The world of horse shows can be a complex one to navigate as a newbie horse show parent. Stress can be as high as the bill that you're about to be handed by your child's trainer, and pushy parents can quickly turn a child's dream of Olympic (short stirrup) gold into a sour experience. If you want to win at horse show parenting, here are 3 horse show faux pas to avoid.
Don't Make it a Fashion Show.
Whether you're at the Winter Equestrian Festival or your local Hunter Jumper Association's schooling show, there will always be those horse show moms. You know who they are. They're the ones we love to hate because we're all secretly jealous of their general put-togetherness. They've got a full face of makeup on, long blonde hair cascading down their backs, some kind of fashionable, flowy top on and white pants.
You heard me. White pants. At a horse show.
Let's be clear. The only reason you should be wearing white pants at a horse show is if it's classic day and you're about to hop on your jumper for a go in the Low AOs.

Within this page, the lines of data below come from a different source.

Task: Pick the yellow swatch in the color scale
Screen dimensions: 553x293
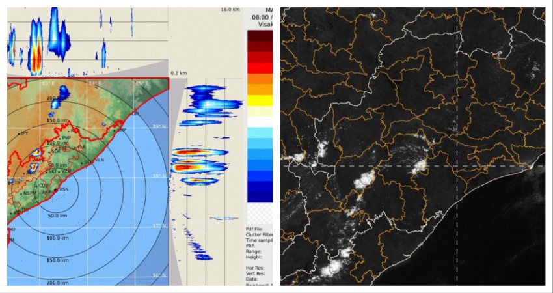Action: (x=260, y=100)
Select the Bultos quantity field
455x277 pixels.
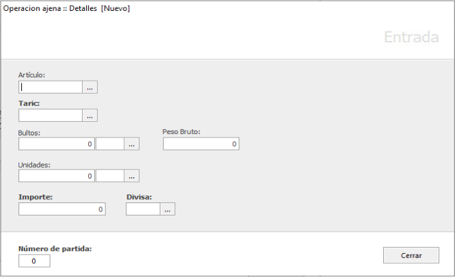tap(57, 144)
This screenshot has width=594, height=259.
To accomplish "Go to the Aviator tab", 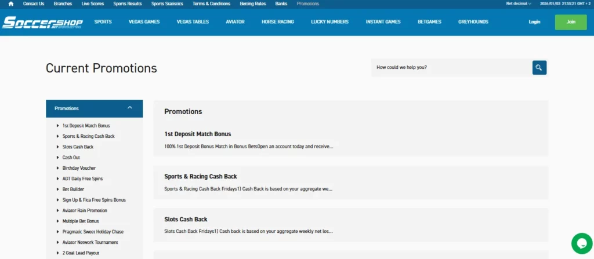I will tap(235, 22).
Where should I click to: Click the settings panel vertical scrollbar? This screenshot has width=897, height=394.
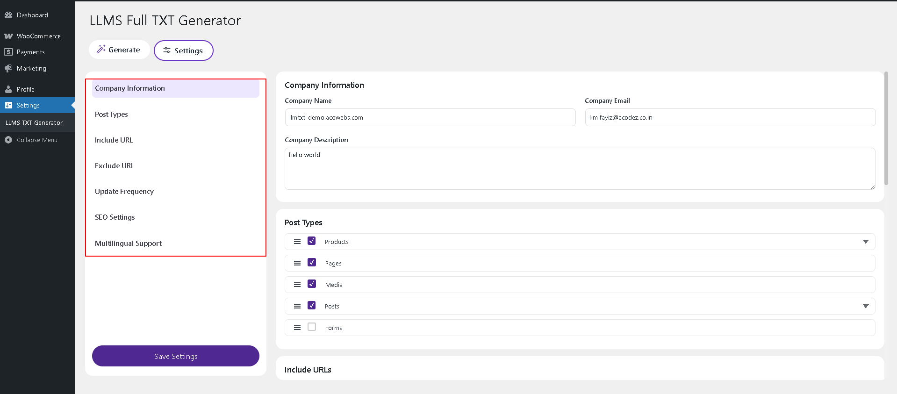pyautogui.click(x=886, y=128)

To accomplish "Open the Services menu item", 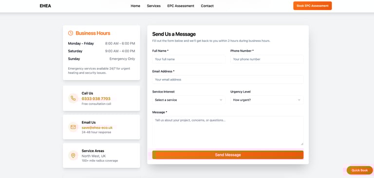I will pos(153,6).
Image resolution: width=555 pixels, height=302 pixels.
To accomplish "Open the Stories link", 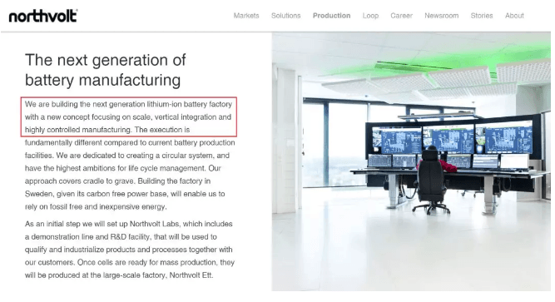I will (482, 16).
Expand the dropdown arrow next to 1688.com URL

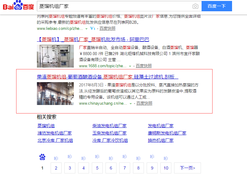(130, 65)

Horse Show Dads are equally guilty of this kind of horse show fashion faux pas. Sandals at a horse show? Not a good idea. Not only is it downright dangerous - hello there, 1500 pounds of horse - but no one likes flip-flops full of sand. Skip the open toed shoes and go for a solid athletic shoe or boot instead. Your feet will thank you.
Unless your pony kid is showing at the Hampton Classic or you're taking them in leadline at Devon, nothing screams "I'm here for the Instagram photos that make my life look fancy" like turning your kid's horse show into a fashion show.
Don't Make it All About the Ribbons. Instead, Embrace the Experience.
Over the years, I've seen this happen time and time again, and it is so sad. A rider finishes their day at the horse show with a huge smile because they've met their goals, only to encounter their parent complaining to the trainer about their child not winning a ribbon. After all, they paid all this money, and they don't even get to take home a stinking ribbon?
Parents, please understand that equestrian sports are very different from many other sports. When we're competing at a horse show, riders are most often competing against themselves and trying to beat their personal best. While it might not make sense when looked at through the lens of other sports, equestrian sports have one element that no other sport has - the involvement of a living, breathing animal with a mind of its own and the capacity to be really dangerous without even trying.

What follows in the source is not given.